## SOURCE TEXT
[Start of Attachment]

I hope this helps someone else get it right the first time. 
For now, the Coho (silvers) are in the local bays getting ready to head upstream. I plan to use my Lund as much as possible the next month or so and put as many of those in the freezer as I can.


----------



## Sinktip (Sep 9, 2013)

I started reading about hole shot issues and so many people suggested a hydrofoil that I figured maybe something to it. I remembered that the boat had a Happy Troller trolling plate on it when I bought it, maybe it would help. SUre enough I put it on last night and today it seems to make a big difference. Better hole shot (still not great though) and less RPM at WOT, WOT dropped about 2-300 RPM but speed was pretty much the same.
I always figured the plate would create drag but I guess not, or not enough to counteract the benefit.


----------



## Sinktip (Apr 14, 2014)

Finally got the boat out from under the tarp this weekend. I borrowed a hoist from work and got busy. 
I lowered the CMC unit 1.5 inches and installed a stingray stabilizer. Everything went as planned and tried it out this afternoon. What a difference! The boat pops up on plane like never before! It seems to ride better than ever and trimmed up she holds a grip without blowing out in hard, high speed corners! 
I am so glad I took the time to lower the bracket, it is a different boat. I'm greedy though and want more top end. New prop?
Thanks to those who offered advise.


----------



## turbotodd (Apr 14, 2014)

[End of Attachment]

## GIVEN ENTRIES
[Start of Attachment]

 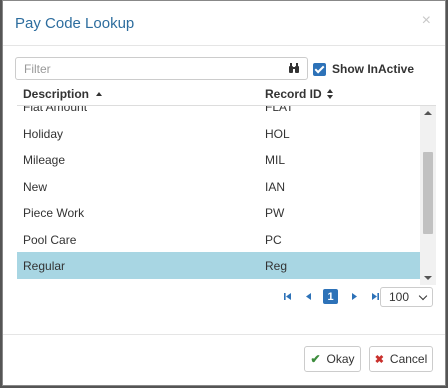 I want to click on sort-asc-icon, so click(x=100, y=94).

[End of Attachment]
[Start of Attachment]

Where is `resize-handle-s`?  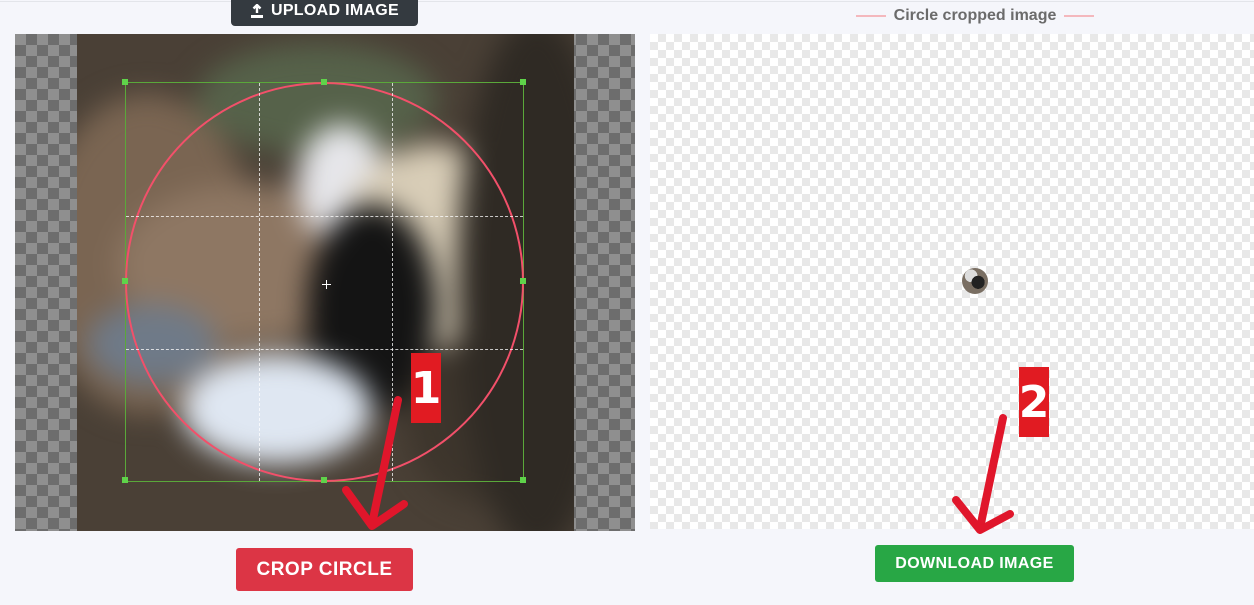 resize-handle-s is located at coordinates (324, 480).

[End of Attachment]

Retype the boat forum thread above word for word, from its first line to its last.

## ANSWER
I hope this helps someone else get it right the first time. 
For now, the Coho (silvers) are in the local bays getting ready to head upstream. I plan to use my Lund as much as possible the next month or so and put as many of those in the freezer as I can.


----------



## Sinktip (Sep 9, 2013)

I started reading about hole shot issues and so many people suggested a hydrofoil that I figured maybe something to it. I remembered that the boat had a Happy Troller trolling plate on it when I bought it, maybe it would help. SUre enough I put it on last night and today it seems to make a big difference. Better hole shot (still not great though) and less RPM at WOT, WOT dropped about 2-300 RPM but speed was pretty much the same.
I always figured the plate would create drag but I guess not, or not enough to counteract the benefit.


----------



## Sinktip (Apr 14, 2014)

Finally got the boat out from under the tarp this weekend. I borrowed a hoist from work and got busy. 
I lowered the CMC unit 1.5 inches and installed a stingray stabilizer. Everything went as planned and tried it out this afternoon. What a difference! The boat pops up on plane like never before! It seems to ride better than ever and trimmed up she holds a grip without blowing out in hard, high speed corners! 
I am so glad I took the time to lower the bracket, it is a different boat. I'm greedy though and want more top end. New prop?
Thanks to those who offered advise.


----------



## turbotodd (Apr 14, 2014)